Em relatório divulgado esta semana, a Consultoria Agro do ItaúBBA realçou que o tombo dos preços decorre do fato de as laranjas disponíveis no cinturão brasileiro estarem com baixa relação entre o grau Brix e a acidez da fruta – ou seja, o teor de açúcar está pequeno, o que torna o suco menos doce e mais ácido, levando muitos consumidores a buscarem outras alternativas. O problema também tem motivado a queda das cotações do suco de laranja concentrado e congelado (FCOJ) na bolsa de Nova York, que superou 20% nas últimas quatro semanas.

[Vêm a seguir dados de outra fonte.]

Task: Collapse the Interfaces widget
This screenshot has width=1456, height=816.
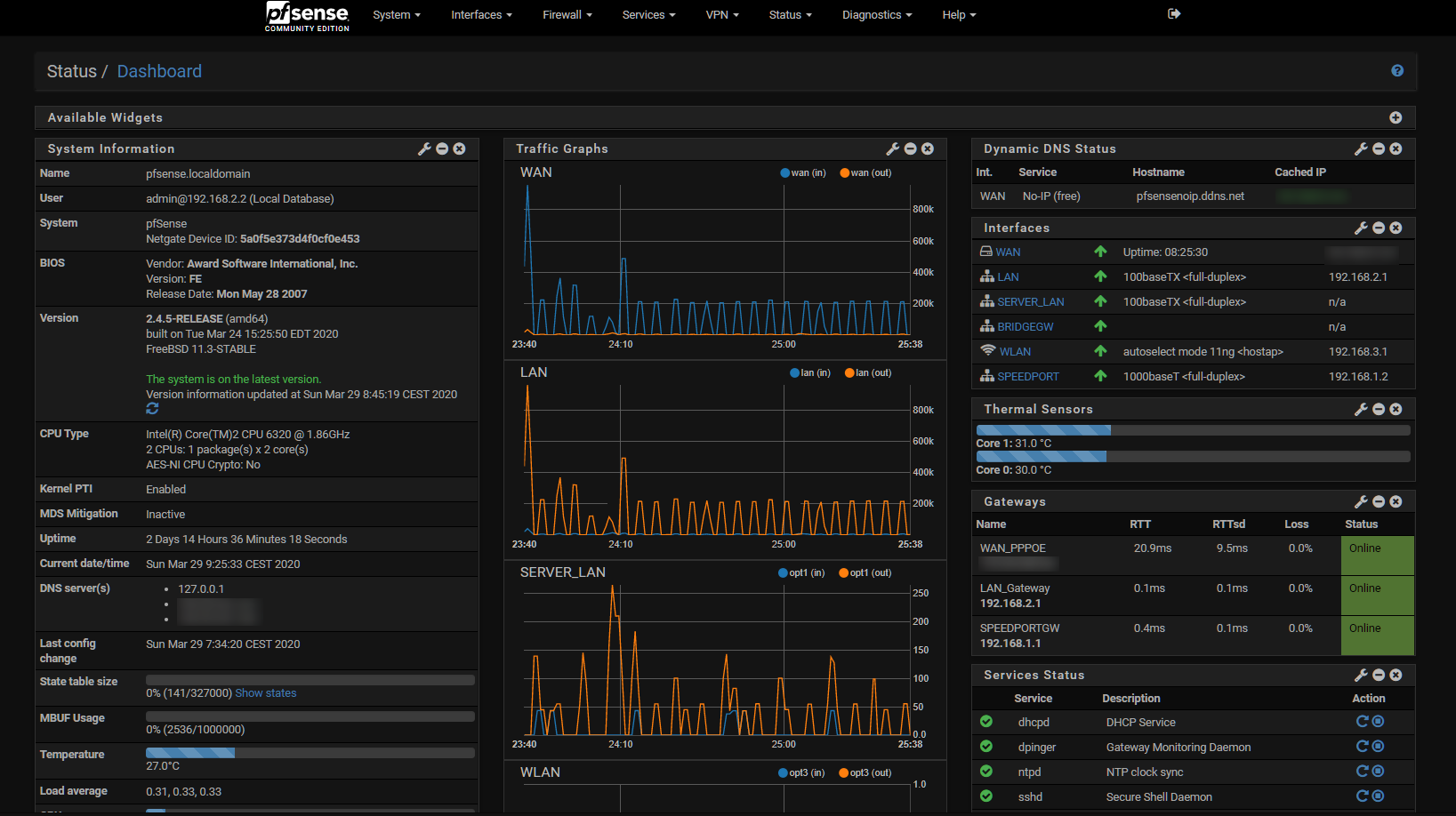Action: (1379, 228)
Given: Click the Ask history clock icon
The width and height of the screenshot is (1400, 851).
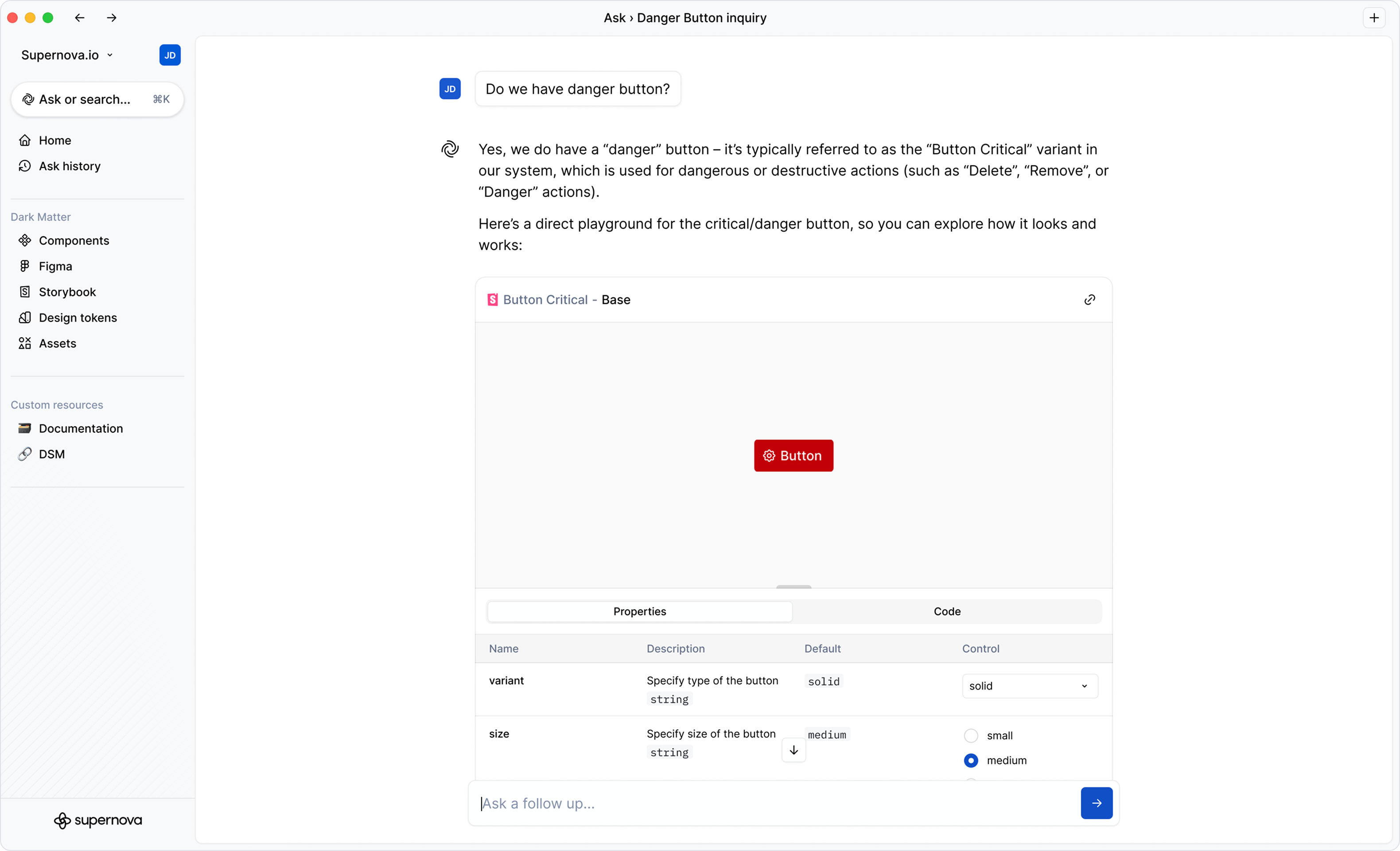Looking at the screenshot, I should pyautogui.click(x=24, y=166).
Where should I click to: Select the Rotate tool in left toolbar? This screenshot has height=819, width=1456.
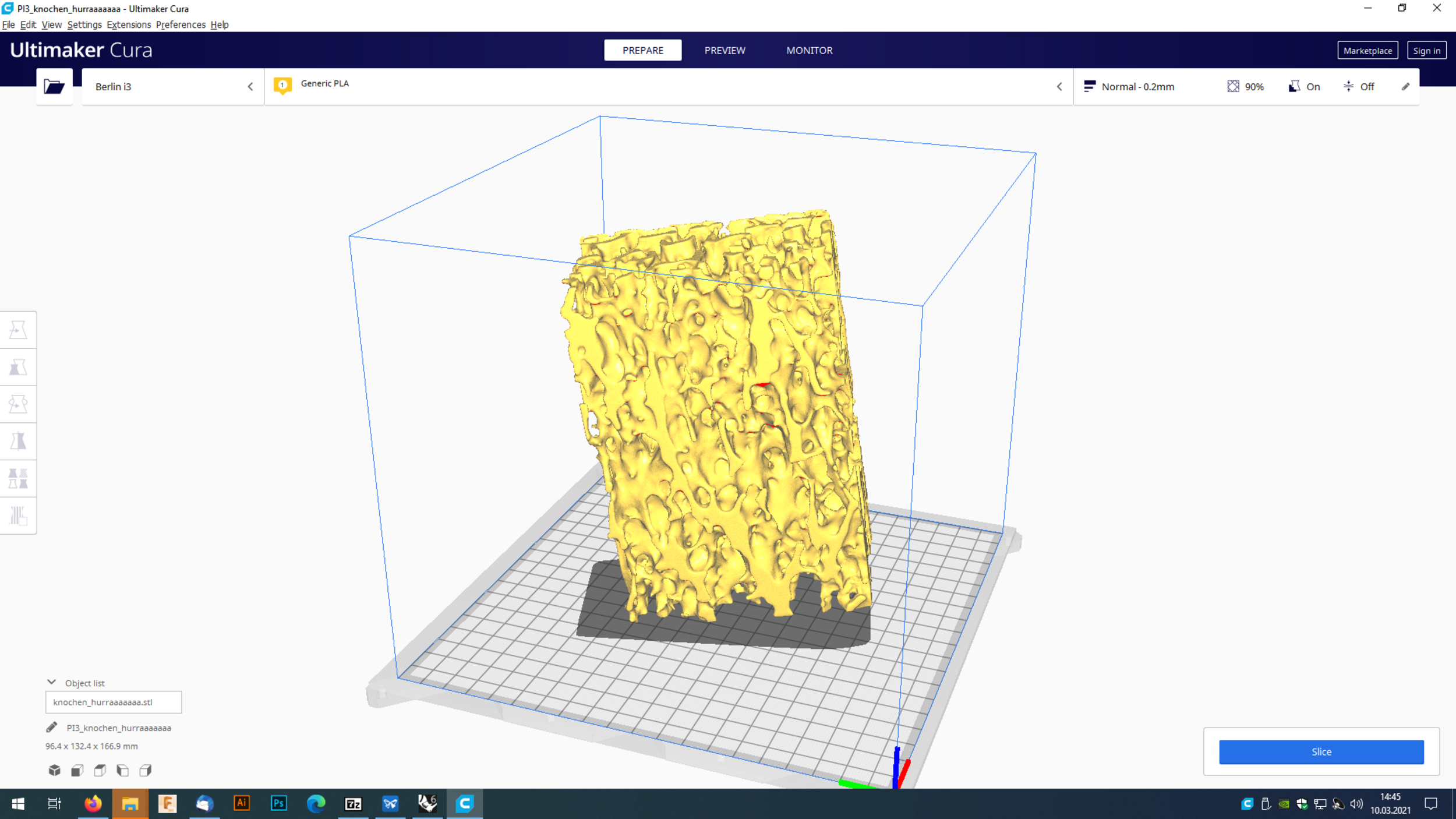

E isso mesmo com a forte retração da oferta de suco produzido no Brasil, que responde por cerca de 75% das exportações globais da bebida e cujos estoques estão em níveis historicamente baixos. Essa retração, por sua vez, deriva de cinco safras consecutivas de colheita abaixo do potencial em São Paulo e Minas. O Fundo de Defesa da Citricultura (Fundecitrus) estima a produção em 2024/25 em menos de 230 milhões de caixas, ante as 307,2 milhões de 2023/24. Indústria e citricultores esperam que na safra 2025/26, que terá início em julho, o volume volte ao patamar de 300 milhões de caixas, mas o volume ainda é considerado insuficiente para a normalização da oferta de suco.